EXTRACTED DATA:
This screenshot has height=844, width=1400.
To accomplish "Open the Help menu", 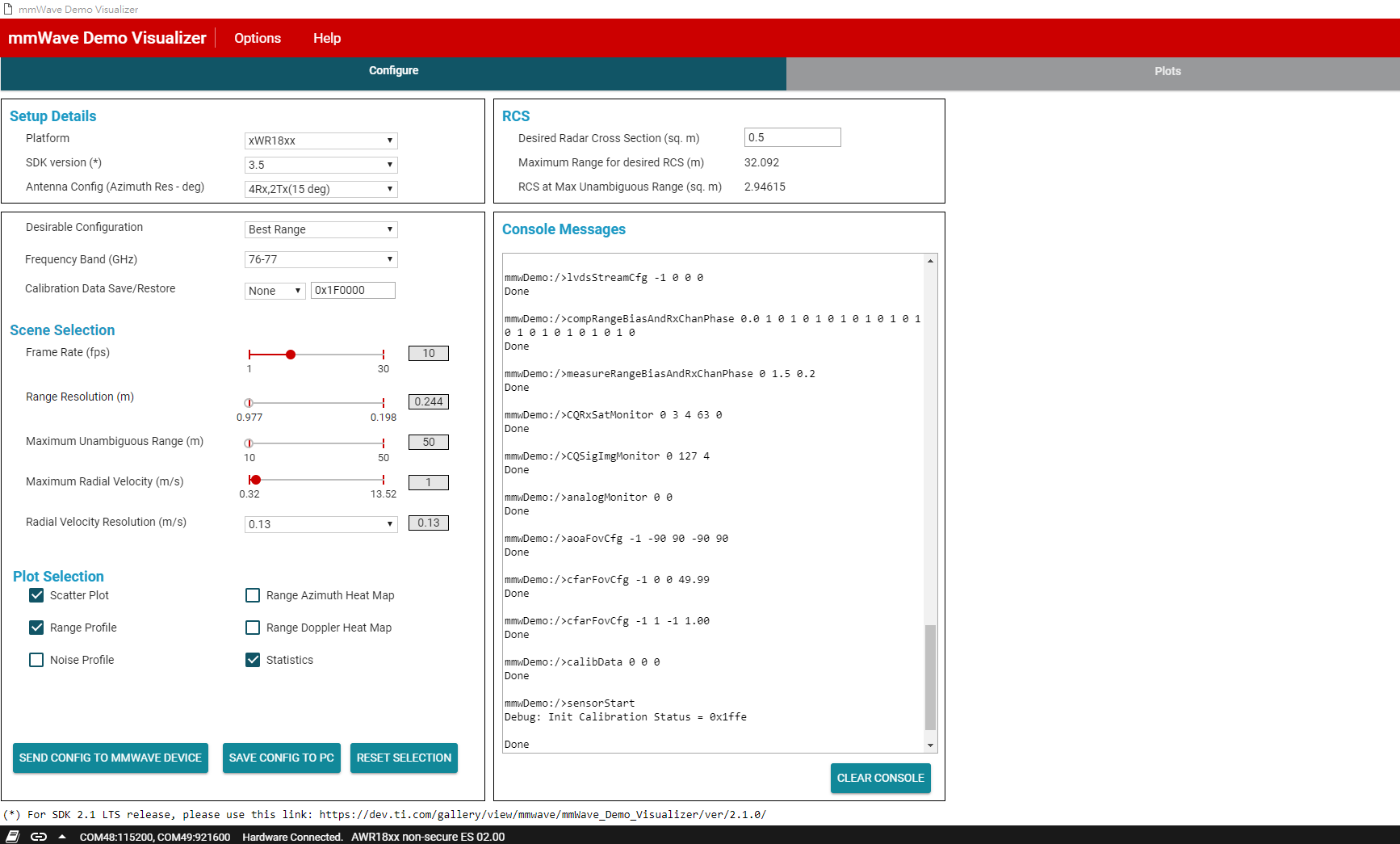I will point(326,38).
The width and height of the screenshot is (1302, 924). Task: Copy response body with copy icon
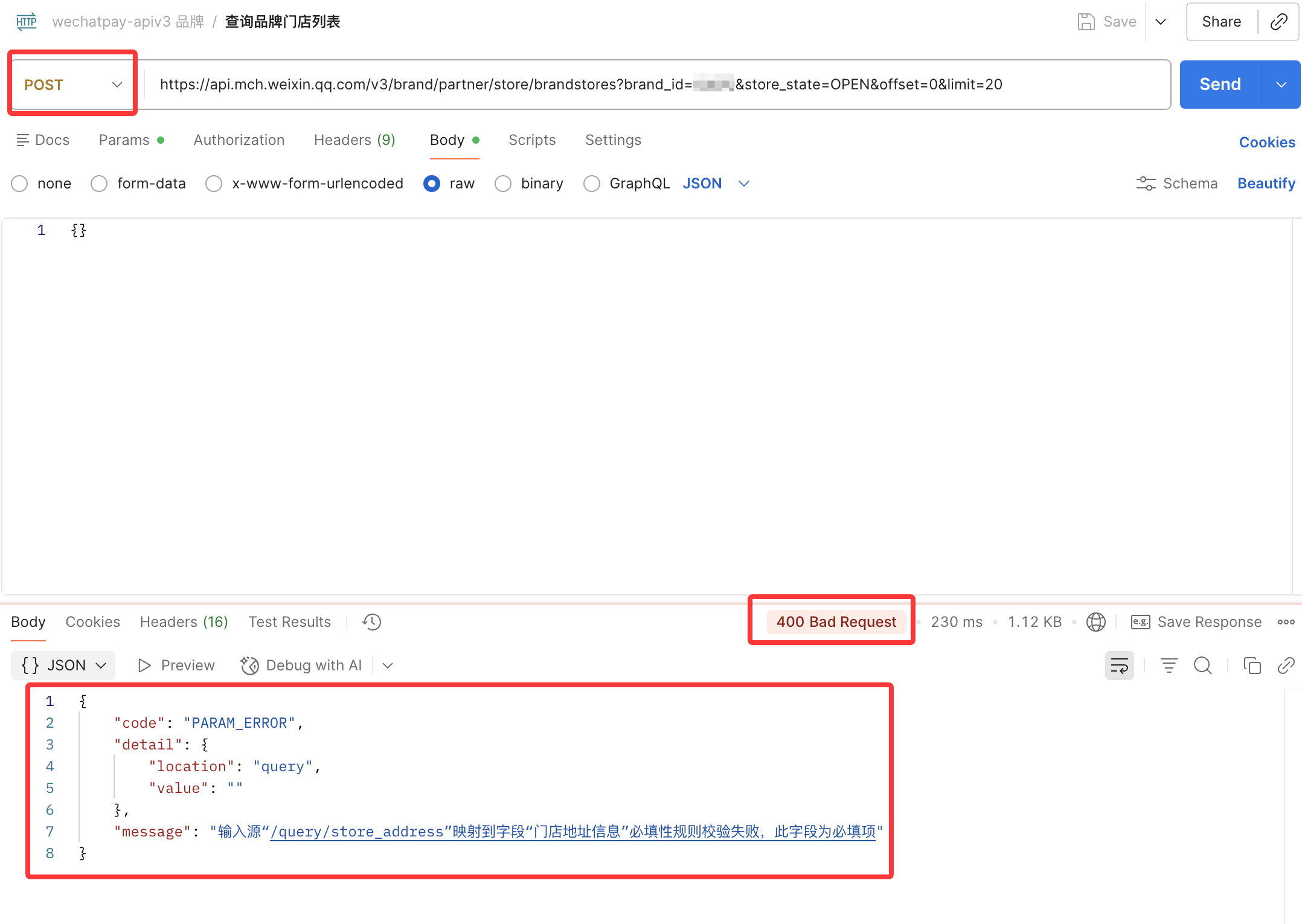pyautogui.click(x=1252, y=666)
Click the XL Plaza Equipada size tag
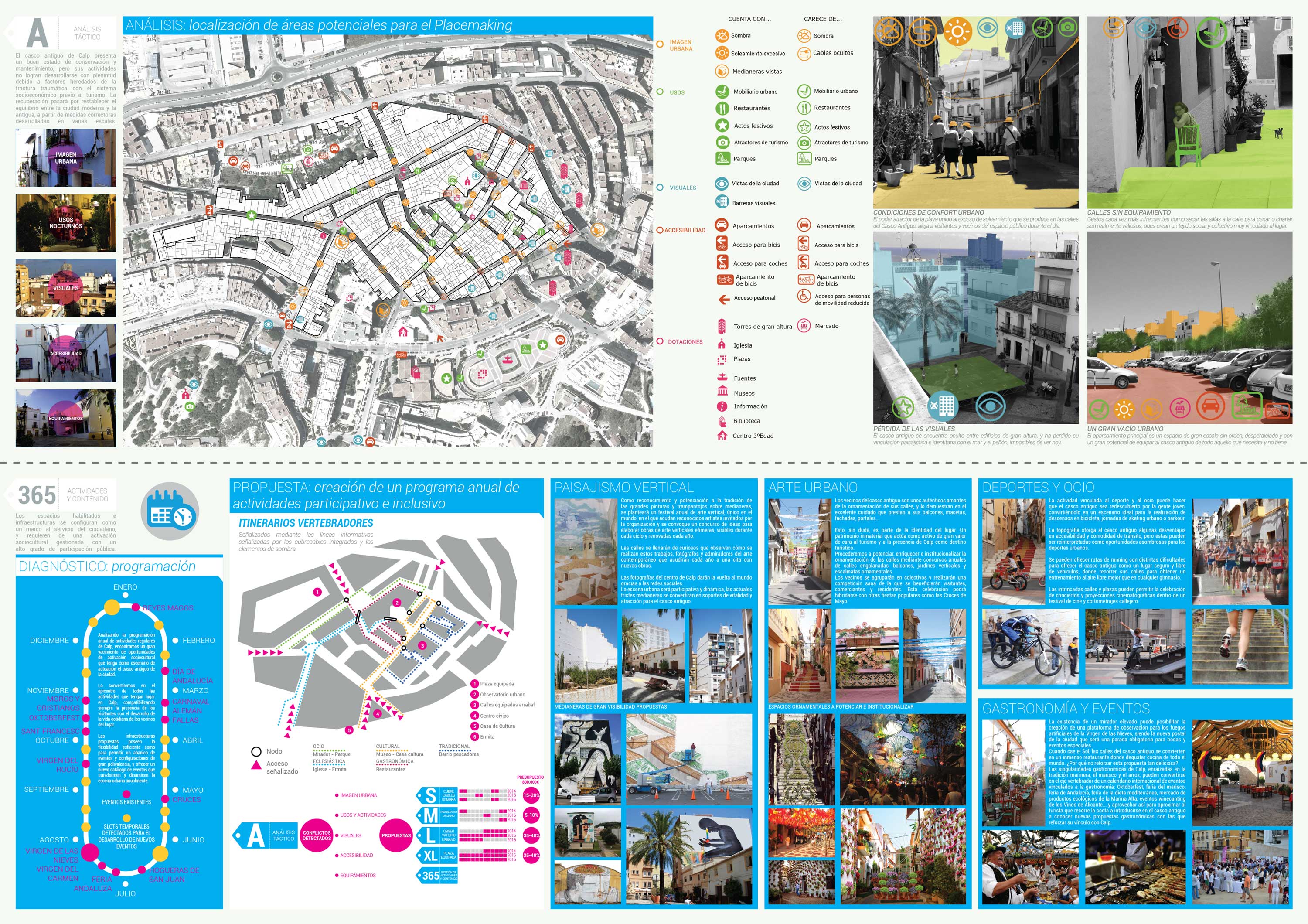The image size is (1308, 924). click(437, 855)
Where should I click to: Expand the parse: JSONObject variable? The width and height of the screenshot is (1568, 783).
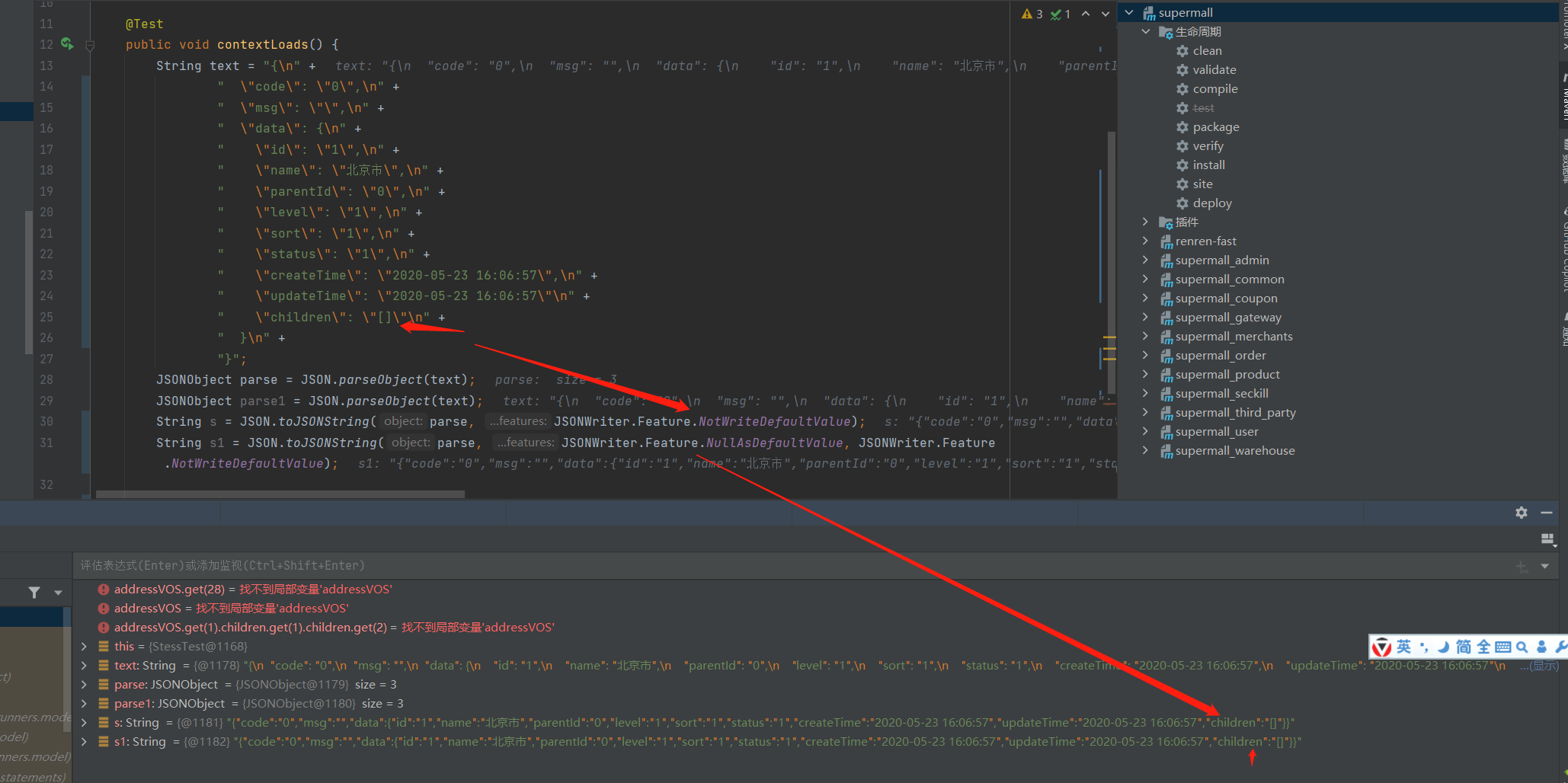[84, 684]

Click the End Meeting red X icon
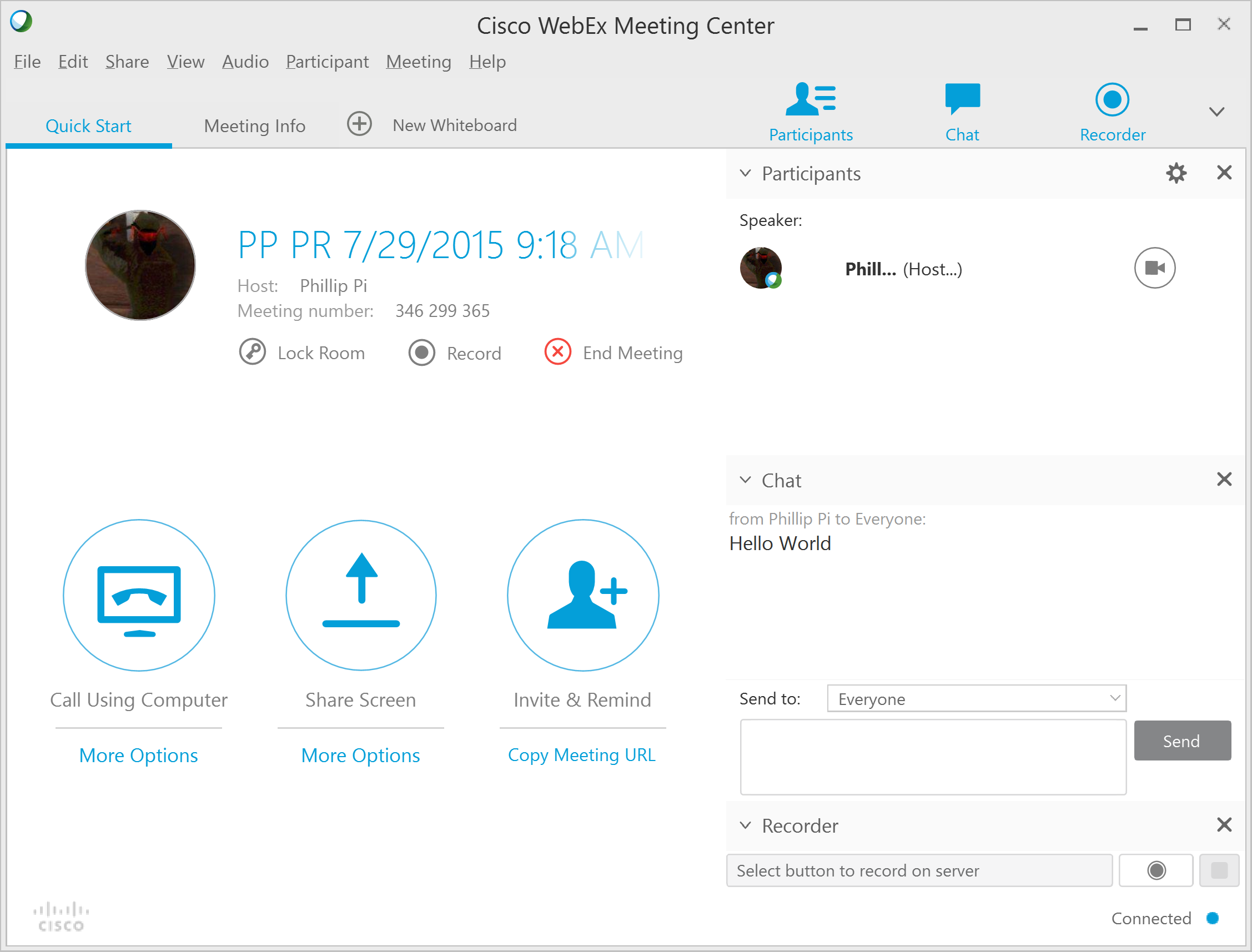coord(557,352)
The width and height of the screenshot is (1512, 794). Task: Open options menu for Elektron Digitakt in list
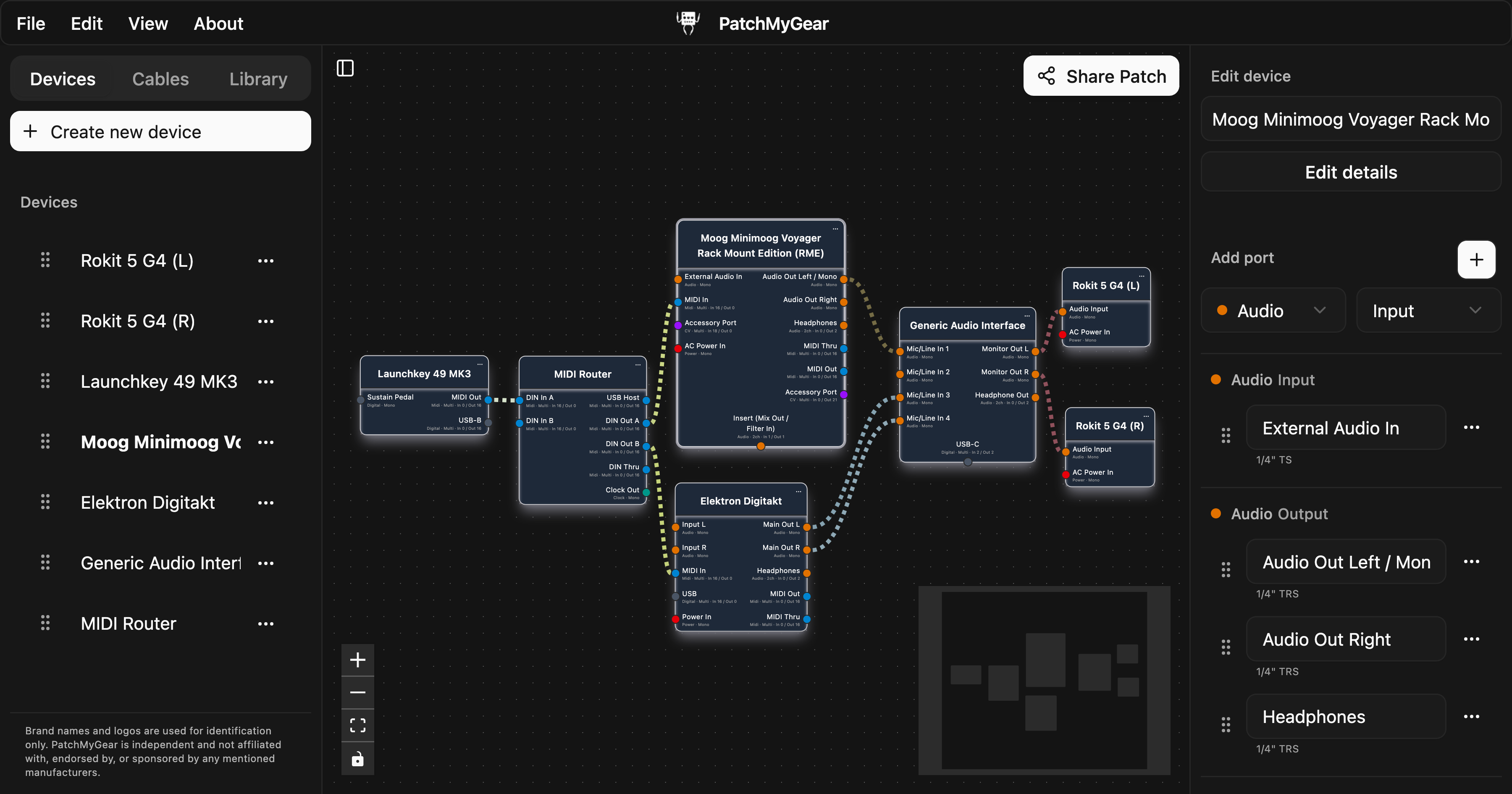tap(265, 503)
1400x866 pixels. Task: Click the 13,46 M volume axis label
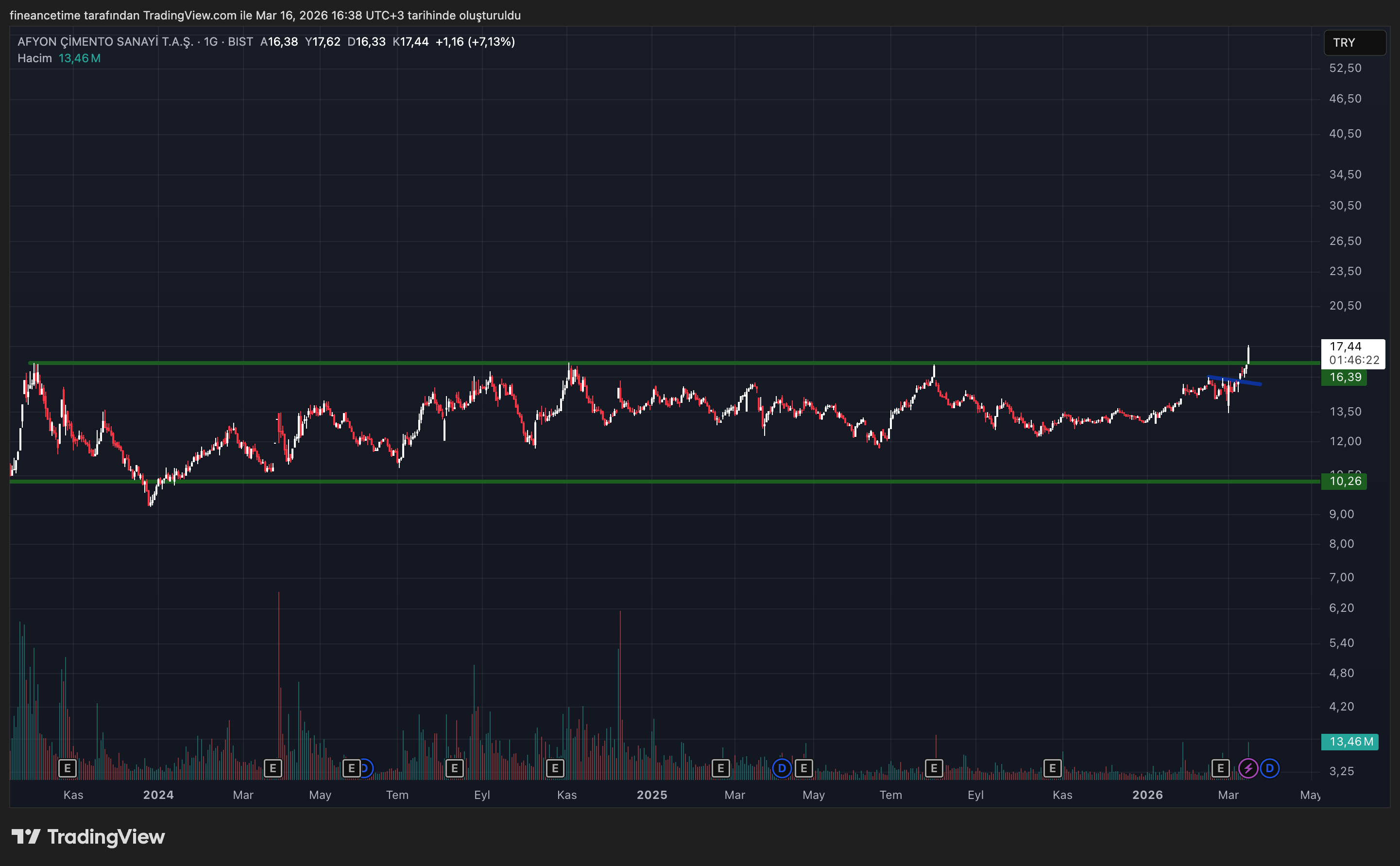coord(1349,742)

BRIEF: Extract the run of lines beginning with the line that holds "The width and height of the screenshot is (1512, 794)." and ending at the last line of the data, inclusive. Exclude any pictures from the copy.

RESULT:
The width and height of the screenshot is (1512, 794). Task: Open options menu for Elektron Digitakt in list
tap(265, 503)
1400x866 pixels. Task: Click the 13,46 M volume axis label
coord(1349,742)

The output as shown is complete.